Student Achievement. Student achievement linked to the learning progression was assessed each year of the study with a pre-post multiple-choice assessment. During the baseline year we administered a core set of 17 items (N=606; α=0.34), and in the final year we added an additional 8 items to increase internal consistency (N=477; α= 0.75).

Results
On average, teachers’ formative assessment activity ratings increased through the study from a mean rating of 3.61 (SD=1.31) to 4.07 (SD=0.39), indicating greater alignment between the activities and the critieria for formative assessment around which the professional development was designed. The decrease in standard deviation reflects convergence in formative assessment quality between years 1 and 4 (Figure 2).
Students of all teachers at all schools indicated an increase in student achievement (Figure 3).

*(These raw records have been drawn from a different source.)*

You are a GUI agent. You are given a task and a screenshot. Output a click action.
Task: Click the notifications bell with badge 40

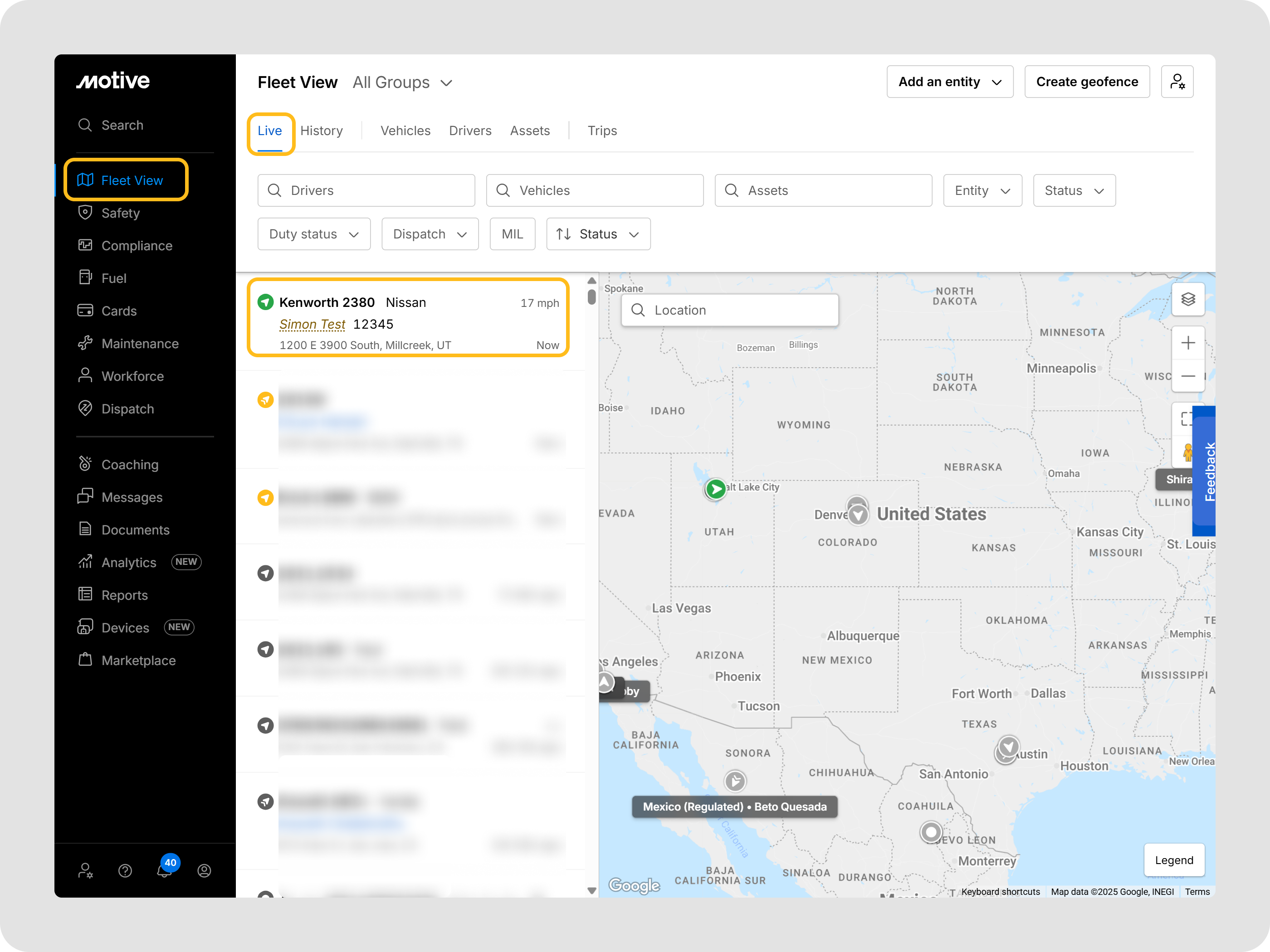coord(165,869)
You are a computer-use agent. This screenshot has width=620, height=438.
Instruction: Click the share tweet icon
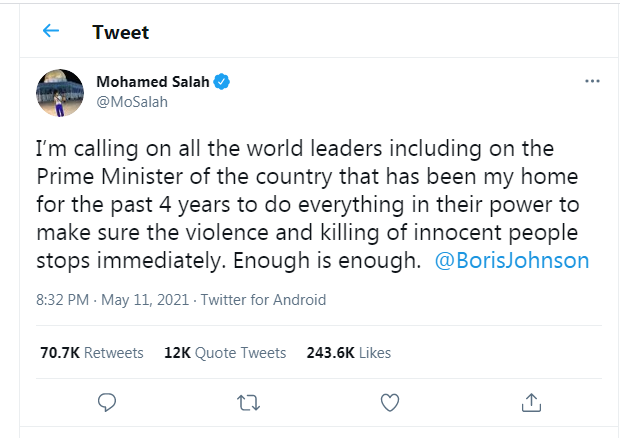coord(531,402)
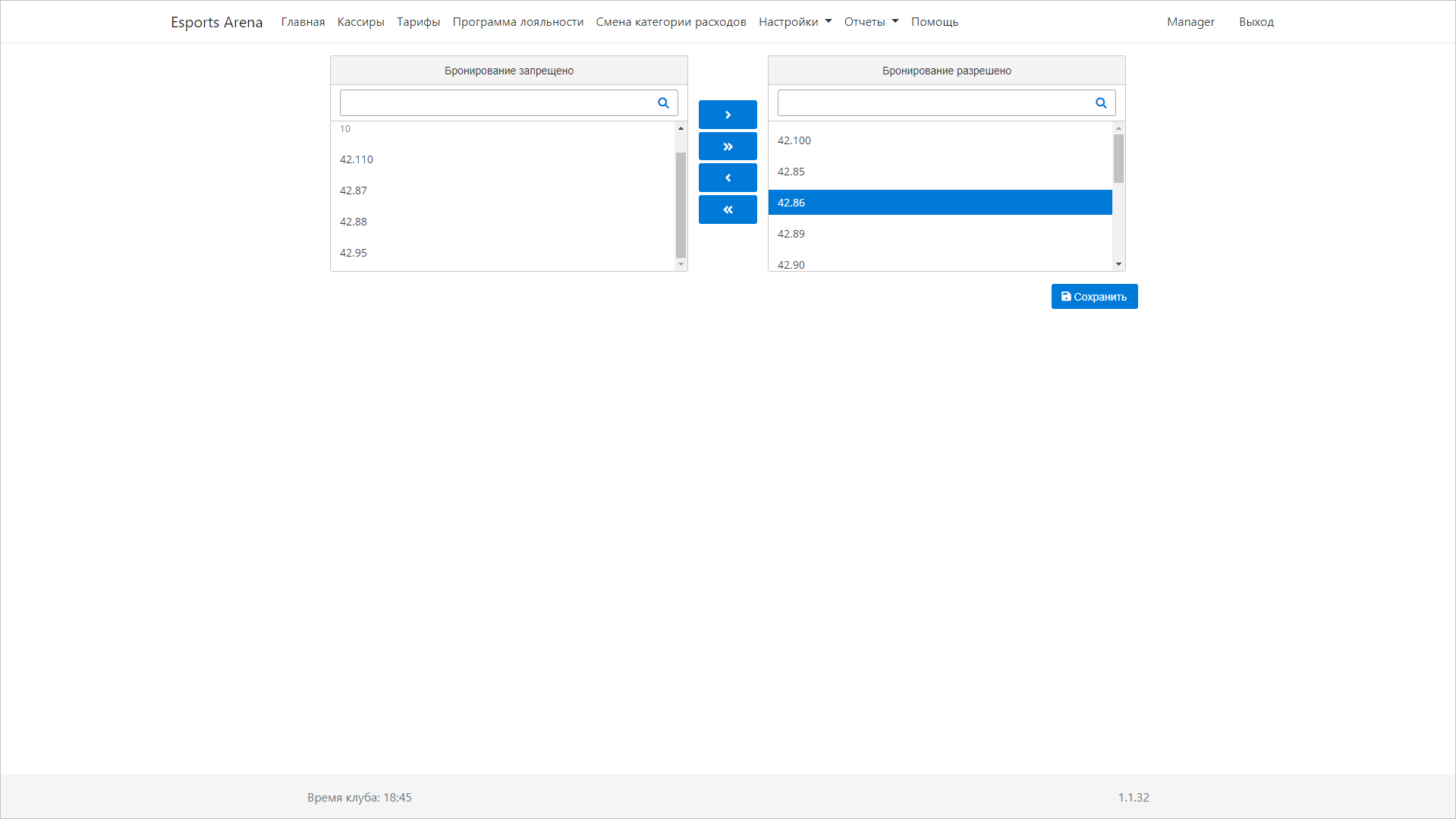Expand the Отчеты dropdown menu
Screen dimensions: 1456x819
coord(870,22)
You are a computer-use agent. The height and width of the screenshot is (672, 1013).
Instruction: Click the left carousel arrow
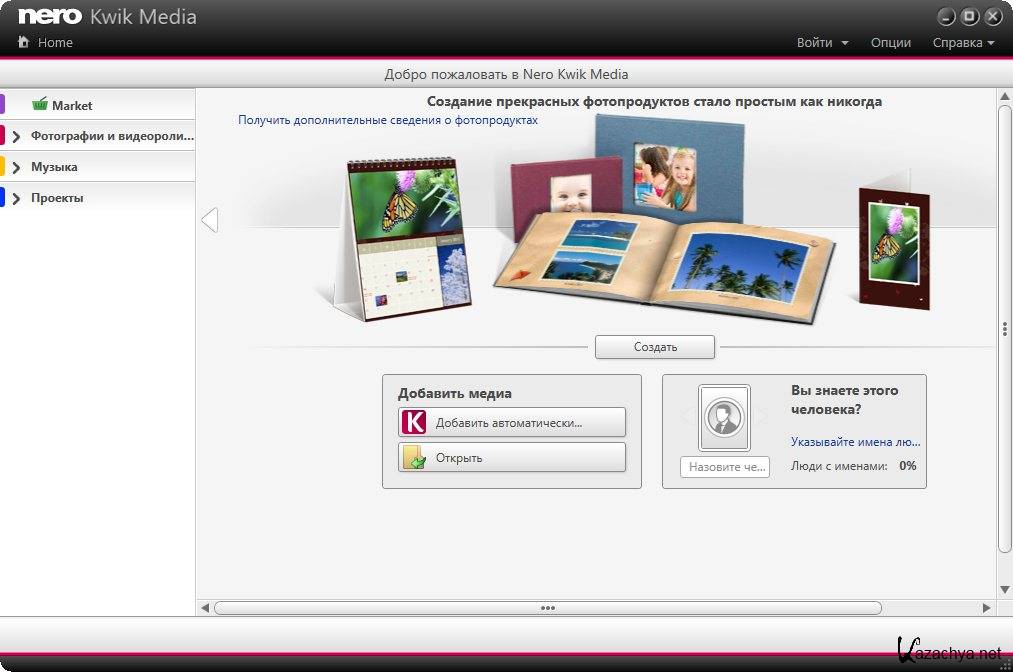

An ANCOVA analysis indicated a statistical effect of year on posttest scores even with the effect of the pretest factored out (F(1, 1080) = 84.37, p-value < 0.001). These results indicate that students learned more in the final year of the study as compared to the students in the first year of the study.

Significance
Given the current focus on adopting the Next Generation Science Standards (NGSS Lead States, 2013), which are built upon a series of learning progressions, this paper illustrates the value of long-term, sustained professional development centered on learning progressions as a way to improve teacher practice and, in turn, student learning.